Mattino – E’ impossibile togliersi dalla testa questa canzone contornata di vari rumori di sveglie. E’ martellante, allegra fino a risultare un po’ irritante, ma nonostante ciò simpatica. Il brano narra di un Bugo mattiniero che si diverte a svegliare la sua dolce metà perché “Il sonno ce l’ho anch’io, ma il mattino è qui con noi”.
Il sangue mi fa vento – Una canzone da viaggio e sul viaggio. Un brano riflessivo, un ipotetico confronto con un finale un po’ triste, tra un uomo e una donna che a causa dei loro stili di vita non possono stare insieme. Il primo vuole partire ma non sa dove andare e soprattutto non vuole andarci piano, “Corro sempre e non rallento, il sangue mi fa vento”. Quando l’uomo crede di aver trovato la sua destinazione ed un po’ di tranquillità, è la donna a volersene andare: “Stare ferma è la mia rovina, non le senti le mie grida?”.
La salita – Una specie di “sequel” di una canzone precedente, “Amore mio infinito” (ricordate il duetto con Violante Placido?) con la differenza che adesso Bugo è contento di percorrere la salita anche se si lamenta sempre un po’. “Cammino piegato in avanti, faccio la salita, che gran fatica”.
In pieno stile 2000 – L’allegria e la frenesia dei primi brani dell’album lasciano spazio all’introspezione e ad un po’ di ansie. “Mi sto consumando, non so come andrà a finire ma so come sta cominciando”.
Comunque io voglio te – La mia traccia preferita dell’album. Un pop raffinato con un bellissimo crescendo rock finale. Guarire dalla miopia significa anche saper vedere oltre le apparenze. “Anche se è vero che non posso più vivere come prima che arrivassi tu, anche se ti sembra che non sia così, comunque io voglio te”. Una canzone d’amore genuina.
Lamentazione Nr. 322 – Una specie di preghiera contornata da un’elettronica pesante. Bugo è sul balcone col suo sigaro in bocca, e alza il volto al cielo. “Io ti sto chiedendo aiuto, io grido a te ma non rispondi, insisto ma non mi dai retta”.
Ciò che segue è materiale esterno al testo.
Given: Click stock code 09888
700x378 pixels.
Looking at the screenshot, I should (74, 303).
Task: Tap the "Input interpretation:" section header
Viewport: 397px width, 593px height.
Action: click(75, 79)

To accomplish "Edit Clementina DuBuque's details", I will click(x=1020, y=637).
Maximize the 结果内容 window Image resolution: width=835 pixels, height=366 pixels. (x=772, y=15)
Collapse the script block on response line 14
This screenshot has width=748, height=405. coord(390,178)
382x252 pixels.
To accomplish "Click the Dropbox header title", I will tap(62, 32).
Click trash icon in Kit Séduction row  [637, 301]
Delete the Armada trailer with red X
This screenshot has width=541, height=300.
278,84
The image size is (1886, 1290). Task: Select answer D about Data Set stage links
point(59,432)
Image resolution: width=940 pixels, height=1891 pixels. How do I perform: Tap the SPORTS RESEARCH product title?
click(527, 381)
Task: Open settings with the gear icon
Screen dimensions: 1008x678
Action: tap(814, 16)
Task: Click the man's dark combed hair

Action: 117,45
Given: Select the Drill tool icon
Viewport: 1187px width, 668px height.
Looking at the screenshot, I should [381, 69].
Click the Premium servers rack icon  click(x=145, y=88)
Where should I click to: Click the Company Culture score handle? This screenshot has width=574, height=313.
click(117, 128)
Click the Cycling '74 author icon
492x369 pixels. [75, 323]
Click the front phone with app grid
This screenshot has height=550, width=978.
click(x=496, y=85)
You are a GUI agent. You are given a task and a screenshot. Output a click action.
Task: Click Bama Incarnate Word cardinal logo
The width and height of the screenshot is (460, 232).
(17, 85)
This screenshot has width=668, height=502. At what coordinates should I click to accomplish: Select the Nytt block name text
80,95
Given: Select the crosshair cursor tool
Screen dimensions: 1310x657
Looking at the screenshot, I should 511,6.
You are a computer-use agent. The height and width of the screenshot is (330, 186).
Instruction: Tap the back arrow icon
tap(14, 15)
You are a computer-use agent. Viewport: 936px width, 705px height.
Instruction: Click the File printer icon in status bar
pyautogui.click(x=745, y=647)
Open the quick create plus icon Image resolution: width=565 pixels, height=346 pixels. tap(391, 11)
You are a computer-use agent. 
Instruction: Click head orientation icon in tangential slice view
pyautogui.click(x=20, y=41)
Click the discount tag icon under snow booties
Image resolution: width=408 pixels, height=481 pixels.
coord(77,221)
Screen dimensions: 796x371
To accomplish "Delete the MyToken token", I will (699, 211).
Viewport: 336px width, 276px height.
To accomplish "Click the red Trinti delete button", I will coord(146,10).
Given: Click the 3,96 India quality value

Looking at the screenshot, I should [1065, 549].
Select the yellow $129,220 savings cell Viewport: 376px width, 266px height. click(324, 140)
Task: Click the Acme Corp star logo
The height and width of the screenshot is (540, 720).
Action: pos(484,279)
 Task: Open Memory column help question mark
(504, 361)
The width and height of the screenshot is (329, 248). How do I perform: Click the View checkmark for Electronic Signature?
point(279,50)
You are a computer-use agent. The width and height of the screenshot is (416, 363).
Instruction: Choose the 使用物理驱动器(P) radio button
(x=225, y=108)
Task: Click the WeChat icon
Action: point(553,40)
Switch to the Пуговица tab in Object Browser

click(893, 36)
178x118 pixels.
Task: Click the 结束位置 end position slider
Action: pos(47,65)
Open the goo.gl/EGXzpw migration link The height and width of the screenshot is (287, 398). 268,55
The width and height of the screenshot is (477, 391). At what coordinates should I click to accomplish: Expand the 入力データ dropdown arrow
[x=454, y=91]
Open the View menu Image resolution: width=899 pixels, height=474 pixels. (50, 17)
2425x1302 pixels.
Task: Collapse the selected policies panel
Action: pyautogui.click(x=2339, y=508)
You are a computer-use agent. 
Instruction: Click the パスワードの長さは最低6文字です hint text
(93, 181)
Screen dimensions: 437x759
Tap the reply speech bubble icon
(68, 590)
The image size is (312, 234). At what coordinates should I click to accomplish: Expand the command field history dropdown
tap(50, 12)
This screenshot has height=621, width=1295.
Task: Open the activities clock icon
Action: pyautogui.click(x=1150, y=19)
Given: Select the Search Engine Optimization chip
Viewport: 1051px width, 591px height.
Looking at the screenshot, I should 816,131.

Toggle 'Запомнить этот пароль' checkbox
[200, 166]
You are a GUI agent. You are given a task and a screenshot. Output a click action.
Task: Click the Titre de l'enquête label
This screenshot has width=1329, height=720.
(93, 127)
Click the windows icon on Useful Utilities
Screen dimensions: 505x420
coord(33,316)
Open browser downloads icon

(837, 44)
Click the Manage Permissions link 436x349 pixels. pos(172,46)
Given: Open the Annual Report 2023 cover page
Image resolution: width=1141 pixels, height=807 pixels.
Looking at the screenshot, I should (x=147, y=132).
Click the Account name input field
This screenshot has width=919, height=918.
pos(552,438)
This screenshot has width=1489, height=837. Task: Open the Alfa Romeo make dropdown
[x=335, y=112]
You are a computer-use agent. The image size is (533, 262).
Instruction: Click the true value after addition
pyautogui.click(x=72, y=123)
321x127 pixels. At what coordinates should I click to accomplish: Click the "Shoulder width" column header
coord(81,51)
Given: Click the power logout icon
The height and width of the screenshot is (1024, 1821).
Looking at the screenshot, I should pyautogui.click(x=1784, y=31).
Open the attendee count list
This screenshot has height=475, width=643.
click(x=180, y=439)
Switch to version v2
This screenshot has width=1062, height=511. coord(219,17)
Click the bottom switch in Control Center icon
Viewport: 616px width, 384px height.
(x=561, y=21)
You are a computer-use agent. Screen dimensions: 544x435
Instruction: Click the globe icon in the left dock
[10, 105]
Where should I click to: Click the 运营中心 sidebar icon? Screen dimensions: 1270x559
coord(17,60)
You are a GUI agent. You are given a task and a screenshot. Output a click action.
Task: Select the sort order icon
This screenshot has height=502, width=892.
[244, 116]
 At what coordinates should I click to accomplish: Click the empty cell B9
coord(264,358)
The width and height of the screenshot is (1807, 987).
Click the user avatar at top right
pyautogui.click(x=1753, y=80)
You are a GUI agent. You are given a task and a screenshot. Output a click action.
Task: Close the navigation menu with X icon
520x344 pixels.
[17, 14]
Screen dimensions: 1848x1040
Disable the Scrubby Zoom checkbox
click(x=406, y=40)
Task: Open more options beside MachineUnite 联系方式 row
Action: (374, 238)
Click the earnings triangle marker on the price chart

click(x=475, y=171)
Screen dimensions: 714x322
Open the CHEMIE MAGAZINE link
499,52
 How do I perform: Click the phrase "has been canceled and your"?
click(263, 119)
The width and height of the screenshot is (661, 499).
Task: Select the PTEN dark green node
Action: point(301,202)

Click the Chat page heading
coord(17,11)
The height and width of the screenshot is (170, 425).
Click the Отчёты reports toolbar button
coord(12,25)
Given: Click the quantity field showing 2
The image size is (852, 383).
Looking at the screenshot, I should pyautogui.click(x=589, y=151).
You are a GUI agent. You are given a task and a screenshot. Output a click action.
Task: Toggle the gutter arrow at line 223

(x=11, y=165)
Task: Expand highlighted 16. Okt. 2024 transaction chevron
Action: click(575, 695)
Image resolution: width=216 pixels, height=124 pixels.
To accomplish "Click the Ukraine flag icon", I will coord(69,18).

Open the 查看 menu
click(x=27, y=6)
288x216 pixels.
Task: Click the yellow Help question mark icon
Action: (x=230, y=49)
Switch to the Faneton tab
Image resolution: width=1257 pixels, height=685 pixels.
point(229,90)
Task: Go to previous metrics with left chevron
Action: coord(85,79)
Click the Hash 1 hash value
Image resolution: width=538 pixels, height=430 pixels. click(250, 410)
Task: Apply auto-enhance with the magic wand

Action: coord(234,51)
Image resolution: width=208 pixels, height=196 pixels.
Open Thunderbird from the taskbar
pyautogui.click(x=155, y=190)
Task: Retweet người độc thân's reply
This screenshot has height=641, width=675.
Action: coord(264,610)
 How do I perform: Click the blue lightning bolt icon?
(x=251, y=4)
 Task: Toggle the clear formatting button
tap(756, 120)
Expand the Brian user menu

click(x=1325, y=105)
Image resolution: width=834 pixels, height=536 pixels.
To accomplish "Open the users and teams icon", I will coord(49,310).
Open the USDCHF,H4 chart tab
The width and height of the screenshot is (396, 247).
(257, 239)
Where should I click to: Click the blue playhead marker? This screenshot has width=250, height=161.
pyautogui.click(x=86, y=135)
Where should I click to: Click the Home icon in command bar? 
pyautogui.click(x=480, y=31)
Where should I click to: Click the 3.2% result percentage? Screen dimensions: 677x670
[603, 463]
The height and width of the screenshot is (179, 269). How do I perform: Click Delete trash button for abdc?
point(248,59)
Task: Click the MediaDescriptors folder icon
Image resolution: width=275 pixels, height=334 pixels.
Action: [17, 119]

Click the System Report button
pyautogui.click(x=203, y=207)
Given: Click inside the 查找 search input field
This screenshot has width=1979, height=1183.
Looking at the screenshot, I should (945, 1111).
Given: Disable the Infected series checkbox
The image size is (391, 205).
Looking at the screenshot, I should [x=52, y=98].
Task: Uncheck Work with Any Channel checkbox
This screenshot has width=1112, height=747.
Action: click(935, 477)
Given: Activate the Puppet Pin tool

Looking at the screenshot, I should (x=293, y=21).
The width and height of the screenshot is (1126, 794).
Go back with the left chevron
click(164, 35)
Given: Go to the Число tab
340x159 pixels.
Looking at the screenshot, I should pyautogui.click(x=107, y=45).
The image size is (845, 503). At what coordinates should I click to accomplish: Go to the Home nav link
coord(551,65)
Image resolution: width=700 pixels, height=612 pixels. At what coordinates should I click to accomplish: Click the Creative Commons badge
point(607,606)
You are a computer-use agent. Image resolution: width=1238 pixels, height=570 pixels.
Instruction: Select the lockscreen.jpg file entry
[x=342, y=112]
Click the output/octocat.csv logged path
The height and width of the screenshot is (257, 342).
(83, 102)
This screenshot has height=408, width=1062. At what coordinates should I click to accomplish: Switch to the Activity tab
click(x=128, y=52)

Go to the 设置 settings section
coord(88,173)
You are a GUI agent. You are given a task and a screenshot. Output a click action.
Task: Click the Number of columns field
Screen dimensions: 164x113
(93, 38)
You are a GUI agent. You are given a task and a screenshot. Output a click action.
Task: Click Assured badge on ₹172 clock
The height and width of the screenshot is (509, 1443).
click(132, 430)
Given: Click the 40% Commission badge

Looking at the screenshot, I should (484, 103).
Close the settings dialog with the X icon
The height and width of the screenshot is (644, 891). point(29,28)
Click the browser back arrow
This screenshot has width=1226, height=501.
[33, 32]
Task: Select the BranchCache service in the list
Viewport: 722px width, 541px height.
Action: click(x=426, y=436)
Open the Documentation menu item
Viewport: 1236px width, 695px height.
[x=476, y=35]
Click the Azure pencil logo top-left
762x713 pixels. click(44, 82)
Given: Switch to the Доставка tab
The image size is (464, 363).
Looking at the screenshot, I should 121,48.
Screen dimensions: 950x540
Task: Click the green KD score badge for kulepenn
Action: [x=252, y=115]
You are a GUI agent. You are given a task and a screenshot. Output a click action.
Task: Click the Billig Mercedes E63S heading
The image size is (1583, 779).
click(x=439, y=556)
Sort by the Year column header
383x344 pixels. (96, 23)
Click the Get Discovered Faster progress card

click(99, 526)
Città cadavere – Una ballata che sembra un sottofondo da film western. “Io non so cosa è successo, attorno a me solo rovina, me ne vado, questa non è la mia fine”. Un po’ di sano realismo e di dura realtà in un album tutto sommato solare e concitato.
Si conclude così un album che mescola sapientemente elettronica e pop, in modo più bilanciato rispetto al precedente disco Contatti. Ansie, introspezioni, delusioni si mischiano con allegria, romanticismo e voglia di vivere. Un Bugo maturo e pronto per un vasto pubblico.